Enunciado:
Reproduza as linhas abaixo sem qualquer alteração.

Linhas do exercício:
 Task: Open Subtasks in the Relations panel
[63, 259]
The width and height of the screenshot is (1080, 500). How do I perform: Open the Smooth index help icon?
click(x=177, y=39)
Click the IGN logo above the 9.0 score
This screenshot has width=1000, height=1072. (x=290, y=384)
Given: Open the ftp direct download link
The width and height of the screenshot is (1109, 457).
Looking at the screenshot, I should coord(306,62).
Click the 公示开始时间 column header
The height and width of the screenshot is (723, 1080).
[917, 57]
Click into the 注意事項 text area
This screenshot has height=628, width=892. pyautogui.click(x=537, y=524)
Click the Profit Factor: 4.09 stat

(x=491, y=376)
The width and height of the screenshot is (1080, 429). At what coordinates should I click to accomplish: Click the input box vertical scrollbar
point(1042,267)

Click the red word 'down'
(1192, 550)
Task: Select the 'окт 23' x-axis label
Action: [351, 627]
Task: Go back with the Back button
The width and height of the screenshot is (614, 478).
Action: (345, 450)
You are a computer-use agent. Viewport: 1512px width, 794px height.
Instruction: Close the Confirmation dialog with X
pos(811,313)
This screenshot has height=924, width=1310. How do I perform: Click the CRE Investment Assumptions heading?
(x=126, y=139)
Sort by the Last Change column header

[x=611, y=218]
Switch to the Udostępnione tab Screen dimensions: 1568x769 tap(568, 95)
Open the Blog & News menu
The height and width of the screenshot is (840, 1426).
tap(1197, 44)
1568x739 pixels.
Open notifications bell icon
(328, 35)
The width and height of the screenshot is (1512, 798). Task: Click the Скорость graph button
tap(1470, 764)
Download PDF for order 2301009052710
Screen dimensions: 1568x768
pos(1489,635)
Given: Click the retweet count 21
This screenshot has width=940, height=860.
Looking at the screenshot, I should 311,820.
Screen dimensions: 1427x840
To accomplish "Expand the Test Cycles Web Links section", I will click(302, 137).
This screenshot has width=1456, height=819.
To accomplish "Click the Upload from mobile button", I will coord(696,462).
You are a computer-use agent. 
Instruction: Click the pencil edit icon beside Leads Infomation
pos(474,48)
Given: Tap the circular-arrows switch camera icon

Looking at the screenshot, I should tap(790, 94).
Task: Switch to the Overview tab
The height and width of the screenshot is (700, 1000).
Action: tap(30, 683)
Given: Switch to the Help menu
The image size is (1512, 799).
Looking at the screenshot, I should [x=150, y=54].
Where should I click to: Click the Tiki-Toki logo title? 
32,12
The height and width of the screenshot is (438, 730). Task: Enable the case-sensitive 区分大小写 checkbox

Resultado obtido:
 Task: Open Subtasks in the Relations panel
[63, 259]
The width and height of the screenshot is (1080, 500). How do I perform: Open the Smooth index help icon?
click(x=177, y=39)
Click the IGN logo above the 9.0 score
This screenshot has width=1000, height=1072. (x=290, y=384)
Given: Open the ftp direct download link
The width and height of the screenshot is (1109, 457).
Looking at the screenshot, I should coord(306,62).
Click the 公示开始时间 column header
The height and width of the screenshot is (723, 1080).
[917, 57]
Click into the 注意事項 text area
This screenshot has height=628, width=892. pyautogui.click(x=537, y=524)
Click the Profit Factor: 4.09 stat

(x=491, y=376)
The width and height of the screenshot is (1080, 429). At what coordinates should I click to accomplish: Click the input box vertical scrollbar
point(1042,267)

Click the red word 'down'
(1192, 550)
Task: Select the 'окт 23' x-axis label
Action: [351, 627]
Task: Go back with the Back button
The width and height of the screenshot is (614, 478).
Action: (345, 450)
You are a computer-use agent. Viewport: 1512px width, 794px height.
Instruction: Close the Confirmation dialog with X
pos(811,313)
This screenshot has height=924, width=1310. How do I perform: Click the CRE Investment Assumptions heading?
(x=126, y=139)
Sort by the Last Change column header

[x=611, y=218]
Switch to the Udostępnione tab Screen dimensions: 1568x769 tap(568, 95)
Open the Blog & News menu
The height and width of the screenshot is (840, 1426).
tap(1197, 44)
1568x739 pixels.
Open notifications bell icon
(328, 35)
The width and height of the screenshot is (1512, 798). Task: Click the Скорость graph button
tap(1470, 764)
Download PDF for order 2301009052710
Screen dimensions: 1568x768
pos(1489,635)
Given: Click the retweet count 21
This screenshot has width=940, height=860.
Looking at the screenshot, I should 311,820.
Screen dimensions: 1427x840
To accomplish "Expand the Test Cycles Web Links section", I will click(302, 137).
This screenshot has width=1456, height=819.
To accomplish "Click the Upload from mobile button", I will coord(696,462).
You are a computer-use agent. 
Instruction: Click the pencil edit icon beside Leads Infomation
pos(474,48)
Given: Tap the circular-arrows switch camera icon

Looking at the screenshot, I should tap(790, 94).
Task: Switch to the Overview tab
The height and width of the screenshot is (700, 1000).
Action: tap(30, 683)
Given: Switch to the Help menu
The image size is (1512, 799).
Looking at the screenshot, I should [x=150, y=54].
Where should I click to: Click the Tiki-Toki logo title? 
32,12
The height and width of the screenshot is (438, 730). Task: Enable the case-sensitive 区分大小写 checkbox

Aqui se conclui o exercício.